With those words, I had the honor of opening CIPE's most recent conference, "Women: The Emerging Economic Force." That remarkable gathering, which is featured on the cover of this Overseas Report, brought together 175 participants from nearly 50 nations. In the eyes of many who attended the conference, it set a new standard for tackling some of the tough issues facing women the world over.
One of the biggest challenges for women today, in my view, is to build a bridge between the advocates of globalization and their opponents. Women have the power and motivation to change the negative way many local politicians view international commerce. We can do this with sophisticated modeling, sound economic data and, above all, compelling success stories.
The "phone ladies" of Bangladesh, for example, make up one such success story. According to John Micklewaite and Adrian Wooldridge in their book, A Future Perfect, business in Bangladesh has spawned a new breed of entrepreneur: phone ladies who rent out time on their mobile phones. Using loans made available through the Grameen Bank, a private firm that specializes in microlending, women entrepreneurs in Bangladesh are now using mobile phone technology to assist farmers with rice and vegetable prices and to eliminate unscrupulous middlemen.
For millennia, women have handed wisdom and ritual down from one generation to the next. Originally, this occurred around an earthen fire. In the last century, this took place around the kitchen table. Today, women are sharing their experiences via the Internet.

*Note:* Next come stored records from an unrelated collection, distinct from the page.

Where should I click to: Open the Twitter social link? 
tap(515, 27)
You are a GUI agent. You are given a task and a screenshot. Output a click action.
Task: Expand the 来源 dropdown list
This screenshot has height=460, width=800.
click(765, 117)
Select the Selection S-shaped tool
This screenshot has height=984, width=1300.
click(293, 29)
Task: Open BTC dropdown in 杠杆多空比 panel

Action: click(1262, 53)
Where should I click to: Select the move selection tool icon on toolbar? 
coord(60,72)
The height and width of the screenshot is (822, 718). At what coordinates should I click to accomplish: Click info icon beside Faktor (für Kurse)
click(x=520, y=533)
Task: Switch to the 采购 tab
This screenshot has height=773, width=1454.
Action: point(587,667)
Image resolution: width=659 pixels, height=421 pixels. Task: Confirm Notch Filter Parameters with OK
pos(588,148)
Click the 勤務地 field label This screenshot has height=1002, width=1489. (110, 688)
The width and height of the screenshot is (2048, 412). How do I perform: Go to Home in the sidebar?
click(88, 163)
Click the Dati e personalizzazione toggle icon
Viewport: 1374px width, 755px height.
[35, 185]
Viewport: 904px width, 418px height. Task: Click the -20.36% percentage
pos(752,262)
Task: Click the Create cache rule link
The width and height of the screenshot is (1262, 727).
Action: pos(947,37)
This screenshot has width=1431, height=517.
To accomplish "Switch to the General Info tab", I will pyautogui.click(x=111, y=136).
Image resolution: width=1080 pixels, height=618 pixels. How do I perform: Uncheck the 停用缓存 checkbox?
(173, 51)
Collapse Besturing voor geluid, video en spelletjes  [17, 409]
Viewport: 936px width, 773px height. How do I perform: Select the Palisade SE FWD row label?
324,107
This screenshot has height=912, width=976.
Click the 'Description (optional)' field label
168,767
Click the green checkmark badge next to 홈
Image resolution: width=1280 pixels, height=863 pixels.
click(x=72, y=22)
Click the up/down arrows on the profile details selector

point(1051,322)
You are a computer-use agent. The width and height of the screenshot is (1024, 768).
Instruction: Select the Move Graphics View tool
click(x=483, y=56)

Thanks to this surge in information technologies, words like "interface" and "interconnect" have worked their way into today's lexicon. But interfacing and interconnecting might also describe what women have been doing for centuries.
Women have traditionally been consensus builders, seeking resolution rather than dissolution. We have often bridged the gap between wrong and right, war and peace, poverty and prosperity. And because we have served as an interface and interconnect for most economic and social issues, we have played an instrumental role in bringing about effective, balanced public policies.
President Lyndon B. Johnson once remarked, "To conclude that women are unfitted to the task of our historic society seems to me the equivalent of closing male eyes to female facts."
More than 35 years after President Johnson uttered those remarks, the facts speak for themselves. No policymakers today can afford to close their eyes to the increasingly influential role that women play in today's society.
As international delegates made clear at CIPE's conference in mid-June, the question today is no longer one of whether women will have a seat at the table. In board rooms, chat rooms, courts of law, and government assemblies around the world, women will be at the table. And we will continue to turn the tables until women are recognized as the world's most formidable, most beneficial emerging economic force.